Tonight I finally mounted up and tried out the Nordic Skates I got last year. What fun! They were a total success.

Use this link to buy your own! If you buy anything after clicking over they give me 10%! www.amazon.com/Isvidda-Salomon-Prolink-Bindings-Assembled/dp/B01LWMO7NN/jeffpottersou-20

Every winter we seem to have at least one spell where it’s cold but we don’t have skiable snow. The local waterways have thick black ice and maybe an inch or two of fluffy snow cover.

We’ve long enjoyed speed skating on our local black ice when it appears, but lately when I go skating on wild ice with my speeders I find myself constantly tripping over my skate-tips. Speed-skating is emphatically a heels-down sport — you push from the heel and shove the foot *forward.* But there are other problems, too. Like putting the skates on when it’s cold and windy: I bring a bucket and sit on it to put the skates on out on the ice. My fingers tend to be burning by the time I’m laced up.

Also, it’s neat to include XC ski poling in on the game from time to time. But the heel-action of the speeders doesn’t fit it too well. Ya know, maybe it’s just my latest budget speeders. I don’t recall having to be so heel-y with my other skates. These are pretty good ones, and long, but low-tops. Anyway, last year I bought my first pair of hockey skates and enjoyed them plenty. Lucy and her pals are enjoying skating so I take them out and skate, too. Hockey is fun, with all the carving and banking and tricky moves you can do. It’s easy to ski-pole with them, too.
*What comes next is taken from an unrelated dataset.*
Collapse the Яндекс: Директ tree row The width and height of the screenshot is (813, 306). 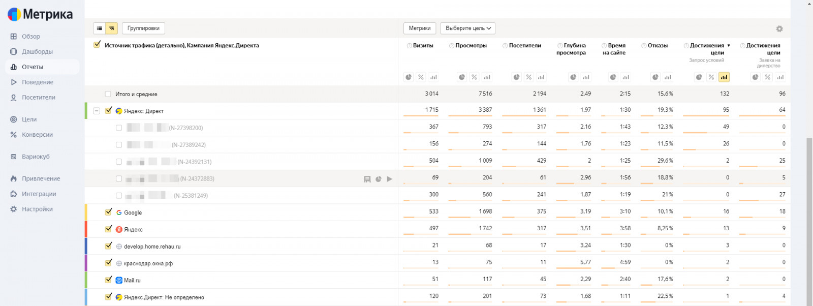coord(97,111)
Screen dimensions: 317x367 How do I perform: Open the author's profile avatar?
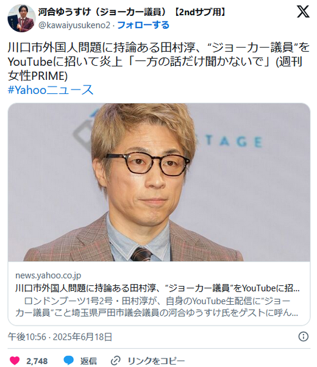point(21,18)
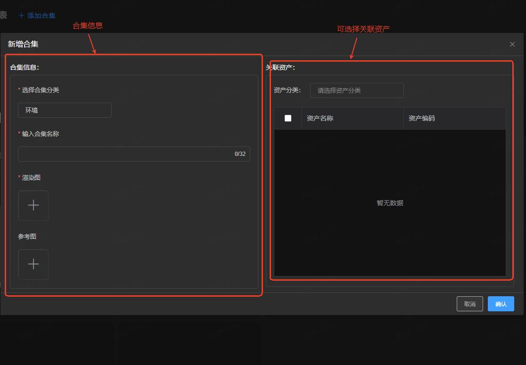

But then I noticed that nordicskater.com had a great price on the original Nordic Skates. I guess it’s a close-out on his remaining stock. $29 a pair. Good modern types can run $150 and up. I bought a pair of the old hardwood-based close-outs. Then we got more snow and I didn’t want to skate no mo’. If you buy something, tell ‘im I sent you.

So I finally tried them tonight. There are a couple inches of fluffy snow on the lake, plus some rough patches and glitches under the snow, but mostly it was nice black ice under there. A dozen guys were out ice-fishing.

I skated around, mostly using ski poles, for a few miles and a half hour. Snags and snow pack grabbed at me a few times, causing me to pitch forward, but because of the free heel, I never fell ONCE. And I never had a bad skate-off. The tip is simply a non-issue, because the skate is attached by an XC ski binding.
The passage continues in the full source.